**TEXT UNDER STUDY:**

§

What we are building is optimize the experience when you do info search. Such
as we want to help you find: how another bike racers who had heart surgery
make their decisions.

------
dragonwriter
> why do so many patients (and their families) do their own research online
> [accordingly to Google, 70% of us do], even after the doctors tell them
> their best suggestion?

Lots of reasons.

Some because they are socialized into trusting other -- often very unreliable
-- information sources, but you still can't get the actual treatments except
from a doctor. So they still go to doctors -- and try to get from them what
other sources have told them they need -- but don't actually particularly
trust the doctors.

Some do it because they recognize that doctors are fallible, _and_ have less
at stake in any decision than the patient -- some of these people also have
the skills and knowledge to be reasonably informed readers of things like
medical reference and research literature (even if they aren't practitioners)

§

**DATA:**

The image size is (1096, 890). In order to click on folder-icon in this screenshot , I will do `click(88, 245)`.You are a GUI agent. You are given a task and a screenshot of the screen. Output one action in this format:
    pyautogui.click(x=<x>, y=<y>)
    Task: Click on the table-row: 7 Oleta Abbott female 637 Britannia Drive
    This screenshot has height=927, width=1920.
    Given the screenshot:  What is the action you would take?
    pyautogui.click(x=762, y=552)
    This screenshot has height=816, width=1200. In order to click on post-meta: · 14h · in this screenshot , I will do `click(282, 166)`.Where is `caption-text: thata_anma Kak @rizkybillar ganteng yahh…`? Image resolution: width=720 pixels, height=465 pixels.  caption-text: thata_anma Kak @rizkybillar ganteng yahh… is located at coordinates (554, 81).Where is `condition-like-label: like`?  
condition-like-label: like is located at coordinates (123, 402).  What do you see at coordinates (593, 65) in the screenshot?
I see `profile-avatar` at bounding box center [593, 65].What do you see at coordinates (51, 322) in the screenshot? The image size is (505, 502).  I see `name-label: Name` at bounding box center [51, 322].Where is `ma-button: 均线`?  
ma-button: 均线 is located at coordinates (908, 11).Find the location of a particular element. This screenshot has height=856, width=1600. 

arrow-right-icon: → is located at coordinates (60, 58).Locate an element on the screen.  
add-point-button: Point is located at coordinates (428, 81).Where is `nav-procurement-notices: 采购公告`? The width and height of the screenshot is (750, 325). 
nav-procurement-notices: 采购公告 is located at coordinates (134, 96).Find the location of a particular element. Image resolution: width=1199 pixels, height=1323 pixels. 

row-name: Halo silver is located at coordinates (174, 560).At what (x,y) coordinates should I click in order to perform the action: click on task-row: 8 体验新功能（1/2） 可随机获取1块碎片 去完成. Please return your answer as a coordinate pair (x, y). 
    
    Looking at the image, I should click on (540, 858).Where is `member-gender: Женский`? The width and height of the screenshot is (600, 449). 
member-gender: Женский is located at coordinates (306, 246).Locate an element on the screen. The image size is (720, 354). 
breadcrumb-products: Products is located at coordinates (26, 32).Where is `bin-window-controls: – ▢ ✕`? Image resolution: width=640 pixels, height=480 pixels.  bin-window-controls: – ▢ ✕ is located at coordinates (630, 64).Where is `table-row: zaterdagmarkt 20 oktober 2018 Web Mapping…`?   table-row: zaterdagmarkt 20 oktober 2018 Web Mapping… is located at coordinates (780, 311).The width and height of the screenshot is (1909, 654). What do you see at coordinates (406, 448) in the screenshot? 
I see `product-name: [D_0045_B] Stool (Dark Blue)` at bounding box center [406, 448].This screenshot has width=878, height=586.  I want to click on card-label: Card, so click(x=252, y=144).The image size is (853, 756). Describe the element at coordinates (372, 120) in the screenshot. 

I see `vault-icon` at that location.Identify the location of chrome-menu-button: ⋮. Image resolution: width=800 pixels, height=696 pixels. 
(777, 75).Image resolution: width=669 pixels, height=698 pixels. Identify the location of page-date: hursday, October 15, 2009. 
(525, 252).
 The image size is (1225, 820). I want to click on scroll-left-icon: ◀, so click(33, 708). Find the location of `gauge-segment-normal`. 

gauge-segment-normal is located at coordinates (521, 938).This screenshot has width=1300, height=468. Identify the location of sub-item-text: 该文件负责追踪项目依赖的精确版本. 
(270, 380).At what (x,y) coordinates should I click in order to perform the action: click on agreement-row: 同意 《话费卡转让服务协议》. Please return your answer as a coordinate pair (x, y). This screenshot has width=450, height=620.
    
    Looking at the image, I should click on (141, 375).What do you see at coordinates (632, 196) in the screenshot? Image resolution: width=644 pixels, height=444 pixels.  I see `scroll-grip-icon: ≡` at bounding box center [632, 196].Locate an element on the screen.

§

**REQUIRED WORK:**
1. Which asides does the forum thread on patients researching online set off in parentheses or square brackets? List each one.
2. According to the forum thread on patients researching online, what share of people does Google say do their own research online?
3. Print the stretch of the forum thread on patients researching online from "Lots of reasons." through "they aren't practitioners)".

**ANSWERS TO THE TASKS:**
1.
- and their families
- accordingly to Google, 70% of us do
- even if they aren't practitioners

2. 70%

3.
Lots of reasons.

Some because they are socialized into trusting other -- often very unreliable
-- information sources, but you still can't get the actual treatments except
from a doctor. So they still go to doctors -- and try to get from them what
other sources have told them they need -- but don't actually particularly
trust the doctors.

Some do it because they recognize that doctors are fallible, _and_ have less
at stake in any decision than the patient -- some of these people also have
the skills and knowledge to be reasonably informed readers of things like
medical reference and research literature (even if they aren't practitioners)